Pierwszą czynnością sprawdzającą "świeże" podłoże na, które chcesz kłaść płytki jest jego odporność na ścieranie, chodzi o to, że jeżeli za wcześnie będziesz nakładał grzebieniem klej uszkodzisz wierzchnią warstwe podłoża, która może się rozwarstwić i już po "ptakach". Podłoże zwiąże, klej też lecz uszkodzona wierzchnia warstwa wylewki niekoniecznie, gdyż reakcja wiązania spoiw została przerwana, wręcz może być przyczyną pużniejszych problemów z odspojeniem się płytki od podłoża, która bardzo dobrze związała z klejem ale klej nie związał poprzez osłabioną warstwę z wylwką. Reakcja powiązana.
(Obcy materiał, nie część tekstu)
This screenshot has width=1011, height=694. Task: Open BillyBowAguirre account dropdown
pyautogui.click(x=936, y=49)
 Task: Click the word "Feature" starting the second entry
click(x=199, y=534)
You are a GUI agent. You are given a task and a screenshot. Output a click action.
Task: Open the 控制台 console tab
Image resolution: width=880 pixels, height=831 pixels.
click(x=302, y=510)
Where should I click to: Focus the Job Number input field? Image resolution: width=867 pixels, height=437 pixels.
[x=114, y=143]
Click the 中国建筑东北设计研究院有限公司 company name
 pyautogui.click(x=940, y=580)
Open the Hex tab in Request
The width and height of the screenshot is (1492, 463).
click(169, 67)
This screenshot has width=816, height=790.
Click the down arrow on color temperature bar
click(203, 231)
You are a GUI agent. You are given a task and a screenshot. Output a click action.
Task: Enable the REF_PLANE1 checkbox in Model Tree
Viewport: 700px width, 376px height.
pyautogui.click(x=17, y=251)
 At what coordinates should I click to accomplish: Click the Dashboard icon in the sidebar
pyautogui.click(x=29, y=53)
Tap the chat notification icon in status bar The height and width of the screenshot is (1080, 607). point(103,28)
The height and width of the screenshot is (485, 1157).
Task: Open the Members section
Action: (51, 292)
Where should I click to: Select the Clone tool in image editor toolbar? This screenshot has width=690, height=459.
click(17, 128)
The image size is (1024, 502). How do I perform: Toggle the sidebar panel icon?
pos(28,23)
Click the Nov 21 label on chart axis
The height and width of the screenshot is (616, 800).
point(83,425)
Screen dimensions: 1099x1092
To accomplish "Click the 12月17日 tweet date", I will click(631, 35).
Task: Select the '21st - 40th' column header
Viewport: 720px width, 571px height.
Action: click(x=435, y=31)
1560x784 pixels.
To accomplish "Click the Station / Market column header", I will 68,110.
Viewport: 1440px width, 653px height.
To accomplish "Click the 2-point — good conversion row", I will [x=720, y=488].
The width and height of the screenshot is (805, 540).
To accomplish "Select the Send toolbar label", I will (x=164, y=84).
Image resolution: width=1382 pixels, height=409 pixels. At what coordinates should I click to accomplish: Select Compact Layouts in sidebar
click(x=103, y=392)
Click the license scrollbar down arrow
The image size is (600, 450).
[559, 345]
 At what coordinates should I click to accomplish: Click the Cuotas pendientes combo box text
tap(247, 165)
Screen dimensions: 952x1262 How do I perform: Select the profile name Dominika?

Jeśli mogę coś doradzić, to przyklejenie płytek na świeżym podłożu pozostaw fachowcowi z doświadczeniem, który zweyfikuje stan wykonanej wylewki i podejmie odpowiednie czynności, które zagwarantują spójność technologiczną wykonania - ku uciesze użytkowników. Jeśli natomiast uważasz, że sobie poradzisz, to przede wszystkim przeczytaj wnikliwie i zastosuj podaną na warku z klejem instrukcję dotyczącą przygotowania podłoża i sukces może być osiągnięty. Lecz tylko może !!! Nie musii !!! Pozdrawiam.